#### Task to complete:
Write out the items as a numbered list with blank lines omitted, covering only the lines from the one containing "The image size is (1586, 840)." through the one containing "[1836, 800]", both included.

Source data
______________________________

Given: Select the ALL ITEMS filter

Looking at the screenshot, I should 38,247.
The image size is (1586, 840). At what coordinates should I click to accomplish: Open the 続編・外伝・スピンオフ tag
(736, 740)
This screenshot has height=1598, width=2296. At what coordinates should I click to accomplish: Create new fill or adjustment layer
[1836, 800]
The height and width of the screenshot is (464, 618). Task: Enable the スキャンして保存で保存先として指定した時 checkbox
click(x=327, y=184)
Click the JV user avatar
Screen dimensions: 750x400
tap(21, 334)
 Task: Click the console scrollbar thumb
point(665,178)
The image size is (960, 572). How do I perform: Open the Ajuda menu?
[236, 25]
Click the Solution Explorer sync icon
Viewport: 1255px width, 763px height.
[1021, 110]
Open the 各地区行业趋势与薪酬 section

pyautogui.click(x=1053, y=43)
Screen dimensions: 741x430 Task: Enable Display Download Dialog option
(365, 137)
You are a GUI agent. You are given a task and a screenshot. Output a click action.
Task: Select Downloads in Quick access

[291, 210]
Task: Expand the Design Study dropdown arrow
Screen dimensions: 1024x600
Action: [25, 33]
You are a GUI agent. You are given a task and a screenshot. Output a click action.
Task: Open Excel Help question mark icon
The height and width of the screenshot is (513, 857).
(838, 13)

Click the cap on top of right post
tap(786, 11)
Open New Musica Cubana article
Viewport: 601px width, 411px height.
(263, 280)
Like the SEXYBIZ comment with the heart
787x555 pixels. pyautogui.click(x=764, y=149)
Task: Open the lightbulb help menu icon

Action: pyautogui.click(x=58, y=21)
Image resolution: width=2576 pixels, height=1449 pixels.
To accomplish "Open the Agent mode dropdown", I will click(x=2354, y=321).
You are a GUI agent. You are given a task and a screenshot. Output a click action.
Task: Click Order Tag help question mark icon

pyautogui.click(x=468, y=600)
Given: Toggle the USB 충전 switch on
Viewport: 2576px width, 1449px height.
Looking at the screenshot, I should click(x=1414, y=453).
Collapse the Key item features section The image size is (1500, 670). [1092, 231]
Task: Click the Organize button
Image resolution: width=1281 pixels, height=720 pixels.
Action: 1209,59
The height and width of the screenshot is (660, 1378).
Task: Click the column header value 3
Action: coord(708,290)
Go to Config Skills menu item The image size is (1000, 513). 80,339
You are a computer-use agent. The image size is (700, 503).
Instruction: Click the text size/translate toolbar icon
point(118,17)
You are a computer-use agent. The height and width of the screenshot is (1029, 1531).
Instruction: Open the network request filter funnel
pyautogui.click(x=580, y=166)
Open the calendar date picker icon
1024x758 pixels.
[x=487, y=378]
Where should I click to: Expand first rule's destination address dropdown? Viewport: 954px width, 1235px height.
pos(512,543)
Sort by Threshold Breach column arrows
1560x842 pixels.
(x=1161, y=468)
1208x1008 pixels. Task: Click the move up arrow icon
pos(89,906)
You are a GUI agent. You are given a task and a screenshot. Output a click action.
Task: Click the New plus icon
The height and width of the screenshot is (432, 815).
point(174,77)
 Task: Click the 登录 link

______________________________

#### Solution to the problem:
1. The image size is (1586, 840). At what coordinates should I click to accomplish: Open the 続編・外伝・スピンオフ tag
2. (736, 740)
3. This screenshot has height=1598, width=2296. At what coordinates should I click to accomplish: Create new fill or adjustment layer
4. [1836, 800]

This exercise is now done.